What Is John Roberts Up To?
Voting with liberals in two important civil rights cases, the Chief Justice seems to be invoking a version of the Garland rule: award no policy victories on the last year of a presidential term
Three days ago, the first pre-election blow to Trumpism arrived. In a 6-3 decision, with Chief Justice John Roberts and Associate Justice Neil Gorsuch (a Donald Trump appointee) voting with the majority, the Court ruled that Title VII of the 1964 Civil Rights act does make discrimination in the employment of LGBT people illegal.
Although Title VII does not mention sexuality or gender expression as protected categories, Gorsuch notes that "the limits of the drafters' imagination supply no reason to ignore the law's demands."
These were important words, and an implicit swipe at what is known in the law as originalism, or textualism. This is the notion that a court’s decisions cannot reinvent the original purpose of a law, a longstanding and fundamental principle for contemporary conservative judicial philosophy.
On January 16, 2020, Senator Chuck Grassley swears in John Roberts at the impeachment trial of Donald J. Trump: did he determine that he was not going down with the ship? (Photo credit: United States Senate photographer)
What does this SCOTUS decision mean? Although questions of religious belief still muddy the water, all 50 states must now protect LGBT employees from being fired based on sexuality and gender expression.
It also means that Trump has been unable to deliver on three more key issues—other than a border wall— to which his base is committed: states’ rights, the right to discriminate against LGBT people as a matter of personal or local preference, and the legal marginalization of transgender people.
Call it a compound victory. But there’s more.
The #MAGA crew will also cry bitter salt tears this weekend because deporting undocumented immigrants by the hundreds of thousands has once again been foreclosed. In a second decision, SCOTUS has foiled the Trump administration's attempt to bleed the Deferred Action Program for Childhood Arrivals (DACA) to death. Roberts voted with a 5-4 majority and wrote the opinion, sending the policy back to the Department of Homeland security and effectively safeguarding Dreamers until after the November election.
Is John Roberts securing the reputation of his Court against a failed conservative movement? His own place in the history books? Is he watching what is happening in the streets and learning? We can't know yet, but it certainly looks like it. The abortion decision that is due to come down in the next several days will tell us more about whether, in the age of populist conservatism, Roberts—who was, after all, appointed by George W. Bush, practically a liberal by comparison to Trump— is a moderate, or just shrewd.

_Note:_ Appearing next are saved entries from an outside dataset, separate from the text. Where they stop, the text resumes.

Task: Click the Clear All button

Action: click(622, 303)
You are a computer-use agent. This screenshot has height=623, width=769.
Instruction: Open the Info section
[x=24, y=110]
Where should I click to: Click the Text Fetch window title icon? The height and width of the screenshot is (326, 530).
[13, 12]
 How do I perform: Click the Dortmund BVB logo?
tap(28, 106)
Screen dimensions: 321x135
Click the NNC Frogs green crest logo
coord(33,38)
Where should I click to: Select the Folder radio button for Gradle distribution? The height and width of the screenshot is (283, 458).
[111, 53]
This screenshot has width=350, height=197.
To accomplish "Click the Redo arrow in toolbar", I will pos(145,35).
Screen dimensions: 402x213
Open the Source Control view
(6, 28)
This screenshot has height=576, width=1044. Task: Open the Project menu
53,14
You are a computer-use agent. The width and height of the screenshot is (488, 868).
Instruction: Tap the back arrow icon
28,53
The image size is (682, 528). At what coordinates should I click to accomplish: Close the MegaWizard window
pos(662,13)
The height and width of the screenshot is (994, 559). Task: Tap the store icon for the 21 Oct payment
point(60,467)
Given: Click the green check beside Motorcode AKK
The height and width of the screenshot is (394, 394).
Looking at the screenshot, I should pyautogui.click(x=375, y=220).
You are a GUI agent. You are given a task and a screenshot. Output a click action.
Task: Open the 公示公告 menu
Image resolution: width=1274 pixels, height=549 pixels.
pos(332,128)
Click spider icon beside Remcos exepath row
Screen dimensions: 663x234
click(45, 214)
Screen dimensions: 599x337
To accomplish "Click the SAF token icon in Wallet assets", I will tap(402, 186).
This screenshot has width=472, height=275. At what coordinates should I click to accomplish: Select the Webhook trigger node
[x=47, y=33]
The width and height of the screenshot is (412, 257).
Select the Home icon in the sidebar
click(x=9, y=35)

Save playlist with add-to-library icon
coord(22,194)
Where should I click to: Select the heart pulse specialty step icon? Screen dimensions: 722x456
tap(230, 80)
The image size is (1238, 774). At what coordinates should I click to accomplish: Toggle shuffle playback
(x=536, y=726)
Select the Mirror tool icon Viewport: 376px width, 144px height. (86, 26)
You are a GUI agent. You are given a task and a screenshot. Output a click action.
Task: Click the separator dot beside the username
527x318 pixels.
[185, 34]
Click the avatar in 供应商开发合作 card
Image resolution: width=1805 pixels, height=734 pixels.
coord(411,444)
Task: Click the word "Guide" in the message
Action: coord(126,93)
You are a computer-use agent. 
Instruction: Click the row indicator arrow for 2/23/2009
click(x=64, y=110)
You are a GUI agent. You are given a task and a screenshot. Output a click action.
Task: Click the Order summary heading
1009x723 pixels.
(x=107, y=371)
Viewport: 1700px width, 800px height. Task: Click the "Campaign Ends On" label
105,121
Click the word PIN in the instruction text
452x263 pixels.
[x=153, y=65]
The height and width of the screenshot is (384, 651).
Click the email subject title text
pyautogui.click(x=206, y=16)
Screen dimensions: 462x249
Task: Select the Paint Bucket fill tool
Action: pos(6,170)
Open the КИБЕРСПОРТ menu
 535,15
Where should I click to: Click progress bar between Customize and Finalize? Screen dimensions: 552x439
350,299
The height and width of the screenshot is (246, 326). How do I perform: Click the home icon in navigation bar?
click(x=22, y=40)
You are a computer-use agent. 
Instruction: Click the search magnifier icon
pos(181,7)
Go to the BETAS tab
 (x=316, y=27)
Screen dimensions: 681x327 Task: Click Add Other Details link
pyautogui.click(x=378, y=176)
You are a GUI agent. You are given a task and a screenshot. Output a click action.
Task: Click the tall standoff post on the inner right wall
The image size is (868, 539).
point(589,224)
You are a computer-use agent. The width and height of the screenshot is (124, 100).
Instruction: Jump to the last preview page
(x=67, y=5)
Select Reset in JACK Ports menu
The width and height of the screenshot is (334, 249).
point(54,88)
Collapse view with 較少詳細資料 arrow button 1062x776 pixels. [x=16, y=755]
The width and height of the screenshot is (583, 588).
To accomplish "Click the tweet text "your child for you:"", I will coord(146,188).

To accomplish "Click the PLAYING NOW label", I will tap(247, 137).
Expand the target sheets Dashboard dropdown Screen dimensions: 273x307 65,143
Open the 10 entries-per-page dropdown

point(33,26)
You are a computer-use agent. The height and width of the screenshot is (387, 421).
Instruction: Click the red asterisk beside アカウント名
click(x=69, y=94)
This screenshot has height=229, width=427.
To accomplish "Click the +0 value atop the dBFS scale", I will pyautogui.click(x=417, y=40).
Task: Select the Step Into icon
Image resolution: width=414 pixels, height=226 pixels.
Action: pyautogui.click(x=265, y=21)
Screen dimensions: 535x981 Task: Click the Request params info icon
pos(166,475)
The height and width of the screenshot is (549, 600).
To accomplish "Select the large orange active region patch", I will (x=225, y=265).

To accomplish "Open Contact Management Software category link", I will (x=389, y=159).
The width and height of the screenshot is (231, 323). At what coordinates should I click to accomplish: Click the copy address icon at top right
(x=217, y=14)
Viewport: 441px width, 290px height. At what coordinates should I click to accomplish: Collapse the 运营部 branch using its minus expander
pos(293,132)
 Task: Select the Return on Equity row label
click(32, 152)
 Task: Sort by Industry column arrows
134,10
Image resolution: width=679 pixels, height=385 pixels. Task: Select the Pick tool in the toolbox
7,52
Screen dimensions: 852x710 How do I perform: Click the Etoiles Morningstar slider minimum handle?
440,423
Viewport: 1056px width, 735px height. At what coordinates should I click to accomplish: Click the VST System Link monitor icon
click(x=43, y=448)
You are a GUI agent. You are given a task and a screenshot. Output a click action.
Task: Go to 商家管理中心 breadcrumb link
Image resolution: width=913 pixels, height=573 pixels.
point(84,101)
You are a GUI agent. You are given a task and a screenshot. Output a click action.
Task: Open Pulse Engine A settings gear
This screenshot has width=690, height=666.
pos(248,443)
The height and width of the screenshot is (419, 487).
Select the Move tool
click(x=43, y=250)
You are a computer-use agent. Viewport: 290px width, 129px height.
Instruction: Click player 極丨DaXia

While SCOTUS was doing what SCOTUS does, we at Public Seminar were, of course, putting together a weekly issue for you. "First I sold my body and then my mind," Janet Capron confides in the essay about sex work that leads this week, "and I'm here to tell you which one of those two livelihoods caused me shame." I'm not saying any more: read it. Next, Amanda Klein takes a deep dive into a Greenville, NC Trump rally; and a New York State prison inmate tells Public Seminar where all that "free" hand sanitizer is coming from. She and her comrades manufacture it for $4.16 a day.
In politics this week, Jeffrey C. Isaac argues that police abolition is a bad idea: well-trained police are good for some things, including enforcing social justice. In our capitalism section, Pat Garofalo of the American Economic Liberties explains why states are falling all over themselves to woo Tesla's Elon Musk — and also why they shouldn't, Fred Block digs into the economics of making the N95 mask.
Our last three essays return you to the life of the mind. Dvora Meyers writes about a time when gymnastics floor exercises were performed to live music, and athletes forged strong ties with piano players. Mark Larrimore beckons you to mid-century Union Square, where New School student and avant-garde Chinese writer H.T. Tsiang mingled with artists, activists, and workers, drinking in the atmosphere of downtown New York. We close the issue with Jonathon Catlin and Benjamin P. Davis, who reflect on what they learned in their "Sentencing the Present” — and, we hope, on returning to these digital pages soon.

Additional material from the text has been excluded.